Model PRs should make the implementation easy to review against the original paper or upstream repository. The PR template asks for a few specific fields for that reason:

  • Model Summary should describe the architecture and public API you are adding, not just the file names you changed;

  • Hazard Scenario should name the model table that owns the entry, and it should explicitly call out when the PR introduces a new hazard family;

  • Registry Name should list the exact build_model(name=...) entrypoints added or changed in the PR;

  • Paper / Source should link the scientific paper, source repository, or technical reference that the implementation follows;

  • Smoke Test should list the commands you ran or point to the card’s smoke-test specification;

  • Parity Notes should explain intentional differences from the upstream implementation, especially around preprocessing, outputs, or objectives.

PR automation can only help when this metadata is present and accurate. A catalog-backed model PR is expected to include the implementation, the registry wiring, the model card, the smoke-test path, and refreshed generated docs.
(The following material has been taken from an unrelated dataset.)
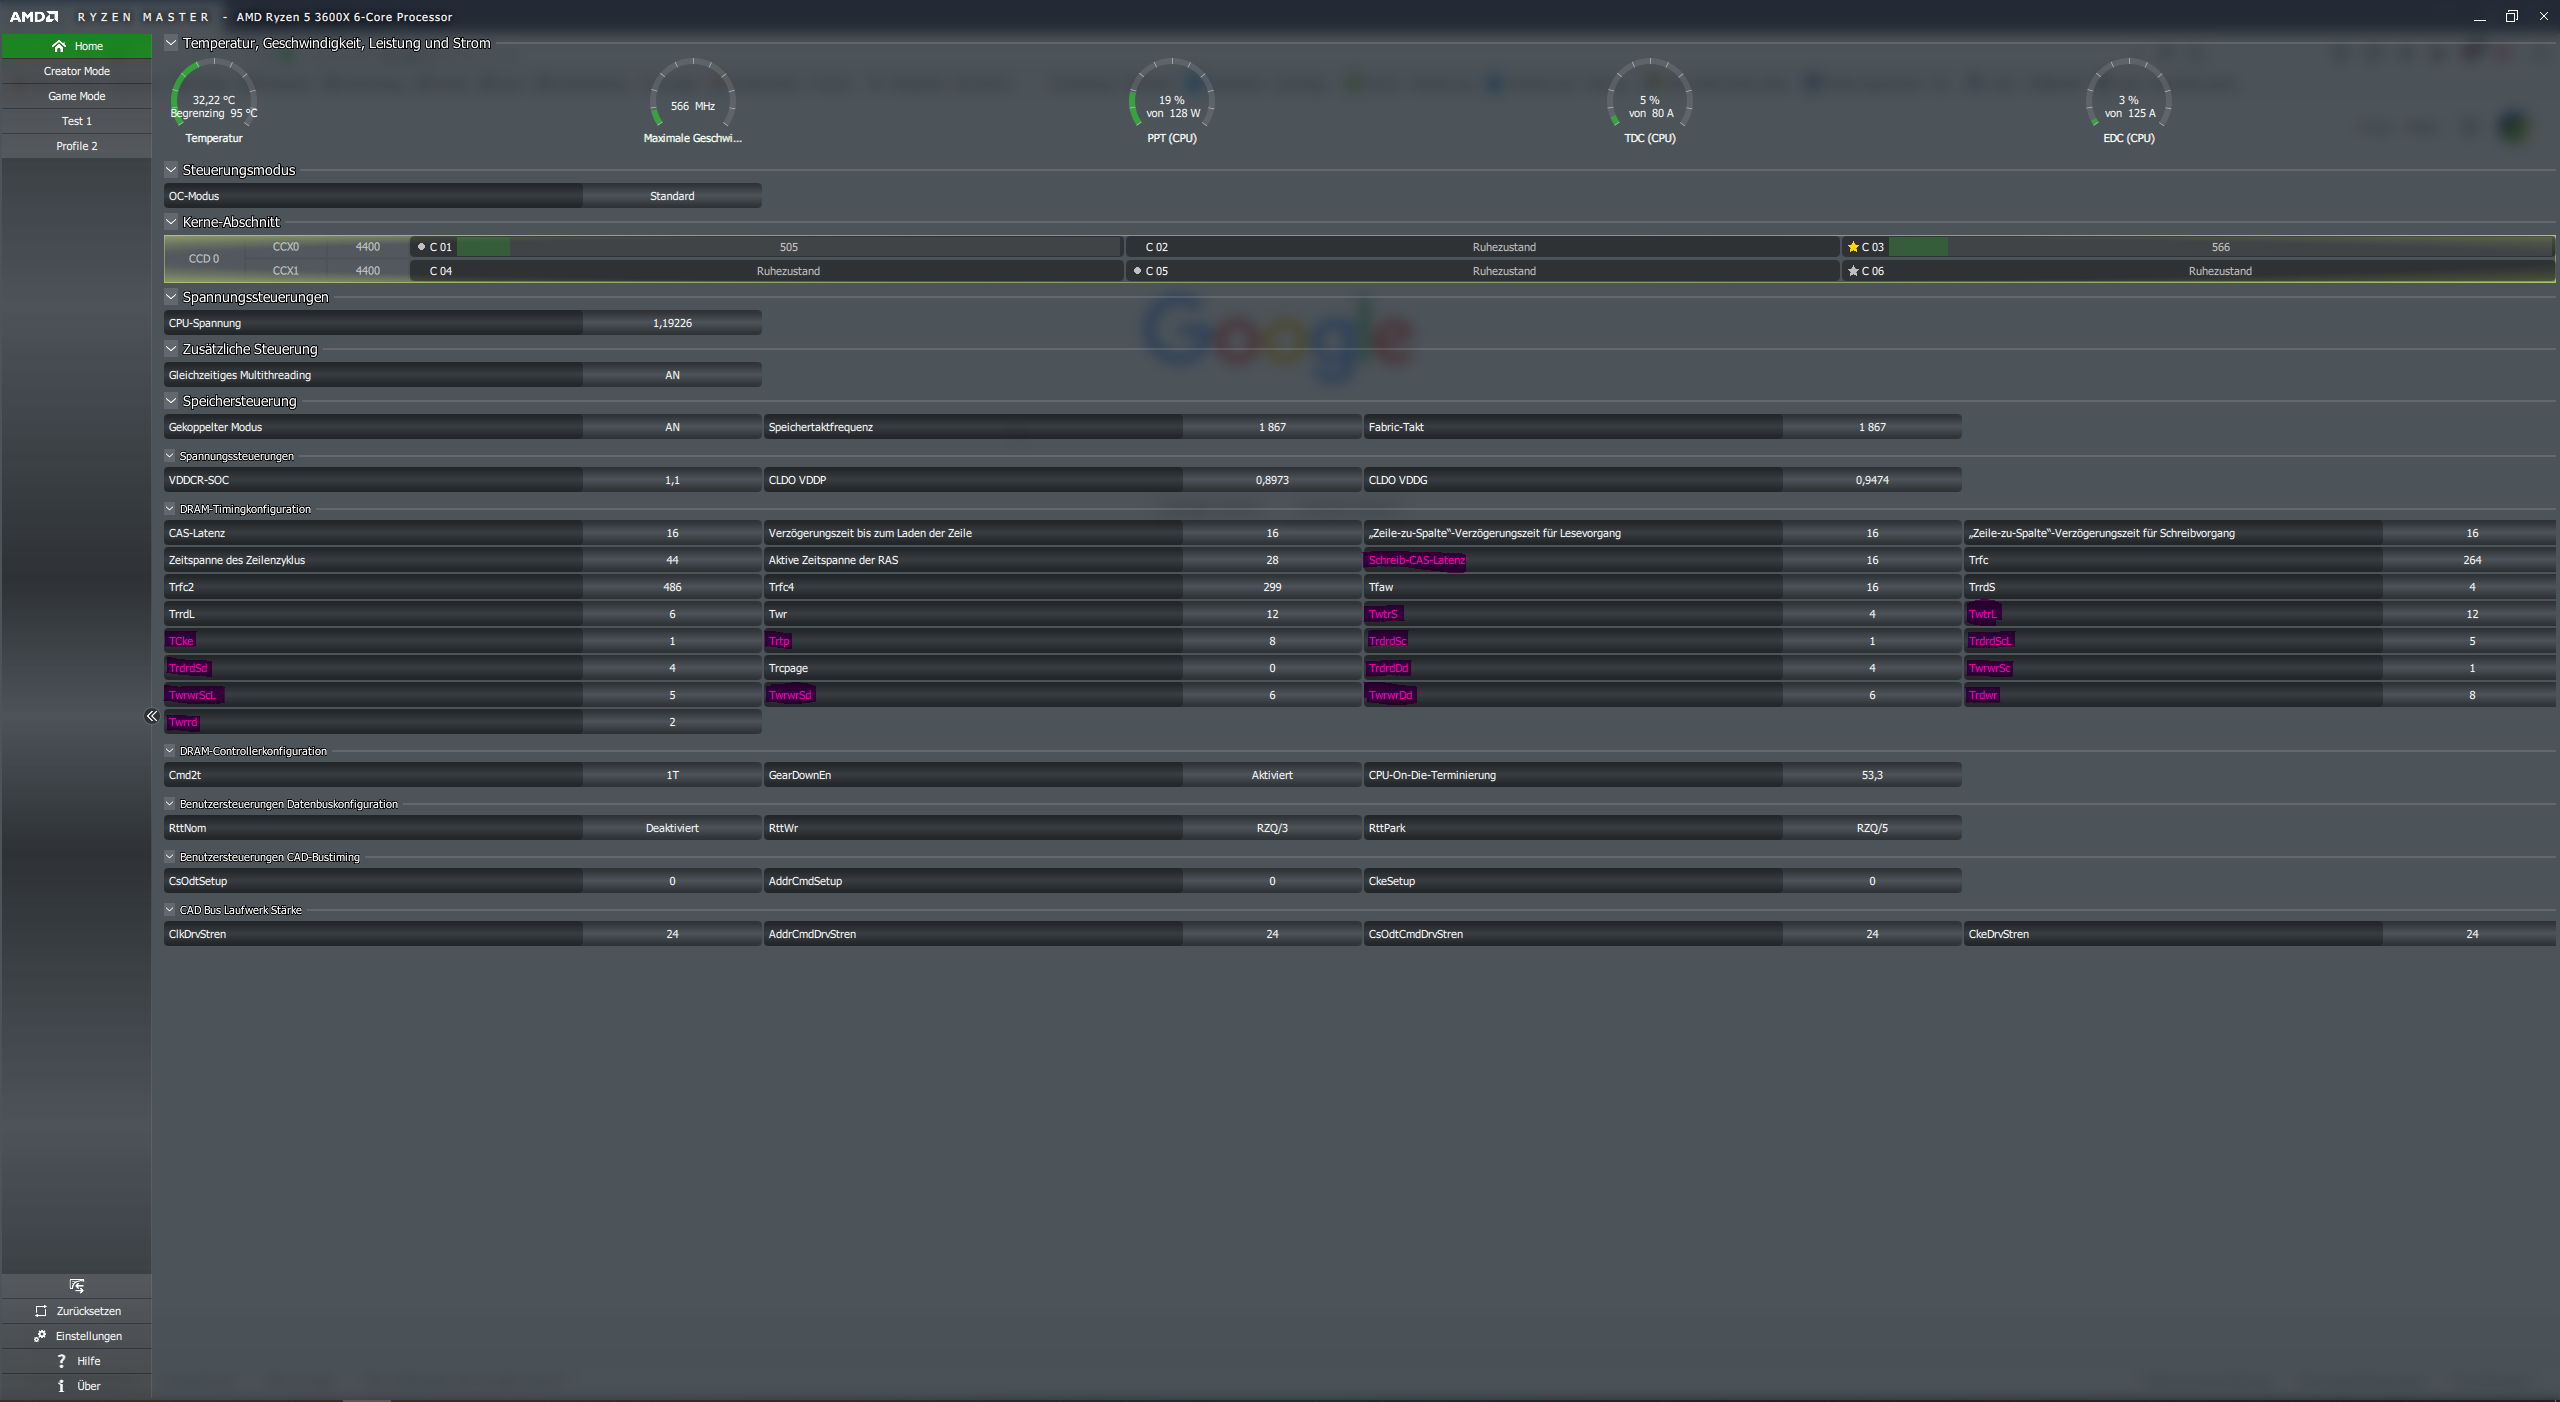2560x1402 pixels.
Task: Toggle Gleichzeitiges Multithreading AN value
Action: tap(672, 375)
Registration, Catalog, and Published HTML

It is easy to update one layer of the repo and forget the others. Keep this distinction in mind:

  • code registration makes a dataset or model usable from Python;

  • dataset cards make a public dataset discoverable in the generated docs;

  • model cards make a public model discoverable in the generated docs;

  • Sphinx source updates change the documentation source tree;

  • rebuilding docs/ updates the committed HTML published on GitHub Pages.

If the website output changed, rebuild the site locally:

cd docs
sphinx-build -b html source build/html
cp -r build/html/* .

That final copy step matters in this repository because the published website is served from the committed docs/ directory, not from docs/source.

Common Mistakes

These are the issues that most often block review:

  • the new dataset or model exists in code but was never registered;

  • a public dataset changed, but pyhazards/dataset_cards or the generated dataset docs were not updated;

  • a public model was implemented without a matching card in pyhazards/model_cards;

  • generated docs were not refreshed after the model card changed;

  • docs/source was updated but the committed docs/ HTML was not rebuilt;

  • the builder does not validate unsupported tasks or accepts the wrong shape arguments for the intended use;

  • a hidden or internal model was accidentally left visible in the public catalog;

  • an inspection module imports optional heavy dependencies at module import time, which breaks python -m ... --help in clean environments.

Contributor Checklist

Before you open a pull request, confirm all of the following:

  • the implementation lives in the correct dataset or model module;

  • the new entrypoint is registered and can be constructed from the public API;

  • task handling and input-shape validation are clear and actionable;

  • public datasets have a complete card when they belong in the public catalog;

  • generated dataset docs are refreshed and pass render_dataset_docs.py --check;

  • public models have a complete card with a runnable smoke-test spec;

  • generated model docs are refreshed and pass render_model_docs.py --check;

  • dataset inspection entrypoints and public tables pass scripts/verify_table_entries.py;

  • the published docs HTML in docs/ was rebuilt if the visible website output changed;

  • the pull request explains the source paper, registry name, hazard scenario, smoke-test commands, and parity notes.

Next Steps

After you finish a contributor-oriented change:

  • browse the public catalogs in Datasets and Models to confirm the new entry is discoverable;

  • use Quick Start to check that the user path still feels coherent;

  • keep .github/IMPLEMENTATION.md and this page aligned when the repository workflow changes.